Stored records
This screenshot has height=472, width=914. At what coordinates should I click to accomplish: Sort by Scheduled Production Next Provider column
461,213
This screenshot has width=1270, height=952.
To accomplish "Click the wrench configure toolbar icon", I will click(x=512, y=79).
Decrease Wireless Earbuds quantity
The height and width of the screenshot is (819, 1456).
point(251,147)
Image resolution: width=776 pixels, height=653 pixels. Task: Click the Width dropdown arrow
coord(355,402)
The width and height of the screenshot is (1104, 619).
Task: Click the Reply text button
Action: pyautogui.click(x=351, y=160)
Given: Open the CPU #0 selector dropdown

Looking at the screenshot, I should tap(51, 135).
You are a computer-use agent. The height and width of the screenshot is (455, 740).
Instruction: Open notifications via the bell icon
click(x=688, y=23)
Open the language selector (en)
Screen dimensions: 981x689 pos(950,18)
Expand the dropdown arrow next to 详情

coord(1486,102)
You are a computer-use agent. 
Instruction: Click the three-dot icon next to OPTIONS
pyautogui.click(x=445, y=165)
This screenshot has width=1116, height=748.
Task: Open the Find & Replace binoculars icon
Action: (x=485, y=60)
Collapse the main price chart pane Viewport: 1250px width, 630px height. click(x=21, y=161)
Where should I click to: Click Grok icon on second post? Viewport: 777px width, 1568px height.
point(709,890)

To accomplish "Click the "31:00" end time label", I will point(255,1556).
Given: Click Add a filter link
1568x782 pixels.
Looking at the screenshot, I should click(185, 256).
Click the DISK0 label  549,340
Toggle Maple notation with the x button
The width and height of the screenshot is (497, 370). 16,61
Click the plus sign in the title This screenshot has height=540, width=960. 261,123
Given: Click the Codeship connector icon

▶ **Action item**
Each entry must be set down exactly as it appears.

▶ **Response to the task**
This screenshot has height=472, width=914. At what coordinates should I click to accomplish: Sort by Scheduled Production Next Provider column
461,213
This screenshot has width=1270, height=952.
To accomplish "Click the wrench configure toolbar icon", I will click(x=512, y=79).
Decrease Wireless Earbuds quantity
The height and width of the screenshot is (819, 1456).
point(251,147)
Image resolution: width=776 pixels, height=653 pixels. Task: Click the Width dropdown arrow
coord(355,402)
The width and height of the screenshot is (1104, 619).
Task: Click the Reply text button
Action: pyautogui.click(x=351, y=160)
Given: Open the CPU #0 selector dropdown

Looking at the screenshot, I should tap(51, 135).
You are a computer-use agent. The height and width of the screenshot is (455, 740).
Instruction: Open notifications via the bell icon
click(x=688, y=23)
Open the language selector (en)
Screen dimensions: 981x689 pos(950,18)
Expand the dropdown arrow next to 详情

coord(1486,102)
You are a computer-use agent. 
Instruction: Click the three-dot icon next to OPTIONS
pyautogui.click(x=445, y=165)
This screenshot has width=1116, height=748.
Task: Open the Find & Replace binoculars icon
Action: (x=485, y=60)
Collapse the main price chart pane Viewport: 1250px width, 630px height. click(x=21, y=161)
Where should I click to: Click Grok icon on second post? Viewport: 777px width, 1568px height.
point(709,890)

To accomplish "Click the "31:00" end time label", I will point(255,1556).
Given: Click Add a filter link
1568x782 pixels.
Looking at the screenshot, I should click(185, 256).
Click the DISK0 label  549,340
Toggle Maple notation with the x button
The width and height of the screenshot is (497, 370). 16,61
Click the plus sign in the title This screenshot has height=540, width=960. 261,123
Given: Click the Codeship connector icon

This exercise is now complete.